From: Laurent Vivier <lvivier@redhat.com>
To: passt-dev@passt.top
Cc: Laurent Vivier <lvivier@redhat.com>
Subject: [PATCH v5 4/5] tcp: Update TCP checksum using an iovec array
Date: Fri, 27 Sep 2024 15:53:48 +0200 [thread overview]
Message-ID: <20240927135349.675850-5-lvivier@redhat.com> (raw)
In-Reply-To: <20240927135349.675850-1-lvivier@redhat.com>
TCP header and payload are supposed to be in the same buffer,
and tcp_update_check_tcp4()/tcp_update_check_tcp6() compute
the checksum from the base address of the header using the
length of the IP payload.
In the future (for vhost-user) we need to dispatch the TCP header and
the TCP payload through several buffers. To be able to manage that, we
provide an iovec array that points to the data of the TCP frame.

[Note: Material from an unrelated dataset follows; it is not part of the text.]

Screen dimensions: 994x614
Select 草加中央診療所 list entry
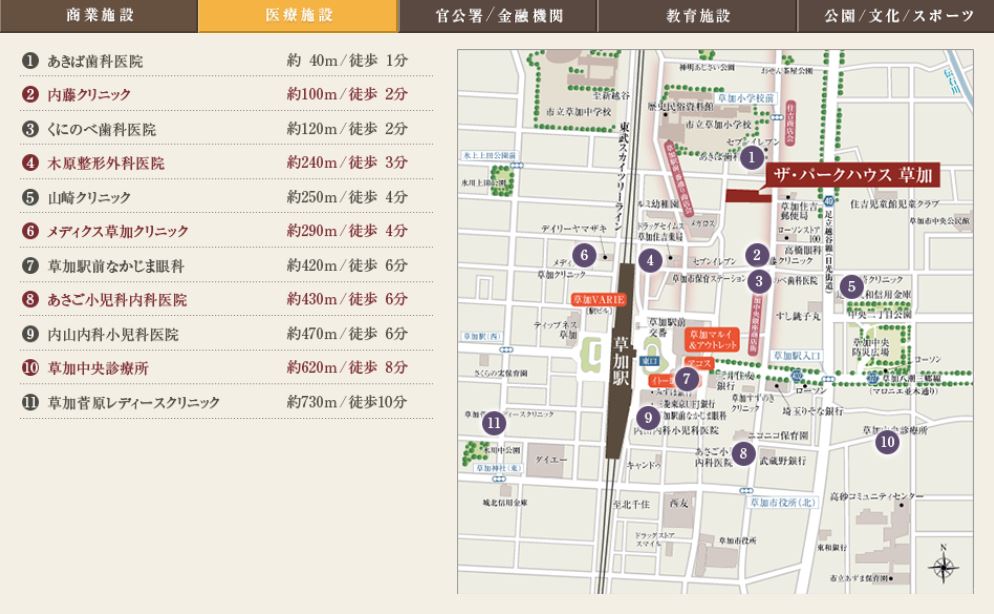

We provide also an offset to be able to provide an array that contains
the TCP frame embedded in an lower level frame, and this offset points
to the TCP header inside the iovec array.
Signed-off-by: Laurent Vivier <lvivier@redhat.com>
---
Notes:
v5:
- s/IPv6/IPv4/
- reintroduce ip6h and iph to avoid iov_size()
- check pointer alignment before casting to the type
v4:
- replace die() by err() in tcp_update_check_tcp6() too
v3:
- replace die() by err() and return
- add more information in the error message
v2:
- s/payload_offset/l4offset/
- check memory address of the checksum (alignment, iovec boundaries)
checksum.c | 1 -
iov.c | 1 -
tcp.c | 122 ++++++++++++++++++++++++++++++++++++++++++++---------
3 files changed, 102 insertions(+), 22 deletions(-)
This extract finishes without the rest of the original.